### EXERCISE TASK 1:
Change "column header" to "column heading" in the entries, beginning at the line that contains "How do I perform: Edit" and stopping after the last line of the entries, and leave everything else unchanged.

### PAGE TEXT ###

[Go-essp-tech] cmip5
V. Balaji
V.Balaji at noaa.gov
Wed Sep 14 09:33:42 MDT 2011
Sebastien clearly points the unfeasibility of a per-dataset selection
capability. A 'Select All' button should satisfy the need for the most
part... narrow down your search using the facets and then generate a
single click download or single wget script.
It's implemented so in the GFDL data portal.
Sébastien Denvil writes:
> Hi Eric,
>
> see comments and feedback below.
>
> The purpose of this email is to give a end-user perspective and to recall the
> "multi-model inter comparison" essence of CMIP5.
>
> I just hope it can be taken into account by gateways roadmap.
>
> On 13/09/2011 22:40, Eric Nienhouse wrote:
>> Dear All,
>>
>> Thanks everyone for your thorough and thoughtful discussion on this
>> issue. This support request details a number of usability issues
>> related to cross-cutting data discovery and access. Much can be done
>> now to improve user experience as we all collectively work towards a
>> more robust system which addresses these community needs.

###

### EXERCISE TASK 2:
Repeat word for word the part of the mailing-list post that begins at the words "[Go-essp-tech] cmip5" and stops after the words "GFDL data portal.".

### RECORDS ###

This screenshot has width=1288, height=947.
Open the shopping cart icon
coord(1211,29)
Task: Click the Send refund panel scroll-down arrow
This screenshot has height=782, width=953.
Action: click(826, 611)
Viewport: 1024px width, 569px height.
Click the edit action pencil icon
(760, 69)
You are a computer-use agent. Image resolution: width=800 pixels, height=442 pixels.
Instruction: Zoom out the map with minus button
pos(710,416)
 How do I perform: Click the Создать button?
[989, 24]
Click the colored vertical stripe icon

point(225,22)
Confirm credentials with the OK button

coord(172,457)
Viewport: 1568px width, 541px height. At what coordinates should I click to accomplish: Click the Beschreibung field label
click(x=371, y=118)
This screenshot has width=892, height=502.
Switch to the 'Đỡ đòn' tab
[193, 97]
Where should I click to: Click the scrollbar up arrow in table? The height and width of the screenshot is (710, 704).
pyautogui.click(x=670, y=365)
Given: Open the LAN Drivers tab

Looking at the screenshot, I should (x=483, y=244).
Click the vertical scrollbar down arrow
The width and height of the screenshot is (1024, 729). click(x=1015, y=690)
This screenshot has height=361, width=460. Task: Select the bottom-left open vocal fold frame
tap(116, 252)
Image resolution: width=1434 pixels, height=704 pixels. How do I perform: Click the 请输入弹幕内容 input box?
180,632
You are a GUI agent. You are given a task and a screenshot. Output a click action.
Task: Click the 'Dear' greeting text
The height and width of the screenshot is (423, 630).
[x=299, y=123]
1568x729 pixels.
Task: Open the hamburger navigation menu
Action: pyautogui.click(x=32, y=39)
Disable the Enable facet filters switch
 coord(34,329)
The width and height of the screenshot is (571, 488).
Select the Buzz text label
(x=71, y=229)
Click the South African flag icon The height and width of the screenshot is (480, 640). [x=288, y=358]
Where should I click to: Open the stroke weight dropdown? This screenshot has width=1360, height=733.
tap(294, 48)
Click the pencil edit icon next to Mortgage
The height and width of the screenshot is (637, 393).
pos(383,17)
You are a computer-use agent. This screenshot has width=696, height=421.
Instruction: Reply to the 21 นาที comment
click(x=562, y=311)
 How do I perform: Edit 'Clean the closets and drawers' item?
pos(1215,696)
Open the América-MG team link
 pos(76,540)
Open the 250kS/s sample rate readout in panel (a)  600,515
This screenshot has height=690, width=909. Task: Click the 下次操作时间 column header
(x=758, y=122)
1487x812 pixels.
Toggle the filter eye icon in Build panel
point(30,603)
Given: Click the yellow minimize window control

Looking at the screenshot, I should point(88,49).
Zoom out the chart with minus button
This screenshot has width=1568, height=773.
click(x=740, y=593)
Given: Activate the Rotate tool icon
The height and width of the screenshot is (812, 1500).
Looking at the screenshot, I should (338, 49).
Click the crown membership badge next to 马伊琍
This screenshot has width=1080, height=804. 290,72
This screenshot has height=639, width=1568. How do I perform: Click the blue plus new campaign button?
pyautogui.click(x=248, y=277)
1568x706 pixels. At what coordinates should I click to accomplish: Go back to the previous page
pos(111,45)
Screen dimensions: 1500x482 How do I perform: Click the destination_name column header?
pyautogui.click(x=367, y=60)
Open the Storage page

###

### RESPONSE 1:
 How do I perform: Edit 'Clean the closets and drawers' item?
pos(1215,696)
Open the América-MG team link
 pos(76,540)
Open the 250kS/s sample rate readout in panel (a)  600,515
This screenshot has height=690, width=909. Task: Click the 下次操作时间 column heading
(x=758, y=122)
1487x812 pixels.
Toggle the filter eye icon in Build panel
point(30,603)
Given: Click the yellow minimize window control

Looking at the screenshot, I should point(88,49).
Zoom out the chart with minus button
This screenshot has width=1568, height=773.
click(x=740, y=593)
Given: Activate the Rotate tool icon
The height and width of the screenshot is (812, 1500).
Looking at the screenshot, I should (338, 49).
Click the crown membership badge next to 马伊琍
This screenshot has width=1080, height=804. 290,72
This screenshot has height=639, width=1568. How do I perform: Click the blue plus new campaign button?
pyautogui.click(x=248, y=277)
1568x706 pixels. At what coordinates should I click to accomplish: Go back to the previous page
pos(111,45)
Screen dimensions: 1500x482 How do I perform: Click the destination_name column heading?
pyautogui.click(x=367, y=60)
Open the Storage page

### RESPONSE 2:
[Go-essp-tech] cmip5
V. Balaji
V.Balaji at noaa.gov
Wed Sep 14 09:33:42 MDT 2011
Sebastien clearly points the unfeasibility of a per-dataset selection
capability. A 'Select All' button should satisfy the need for the most
part... narrow down your search using the facets and then generate a
single click download or single wget script.
It's implemented so in the GFDL data portal.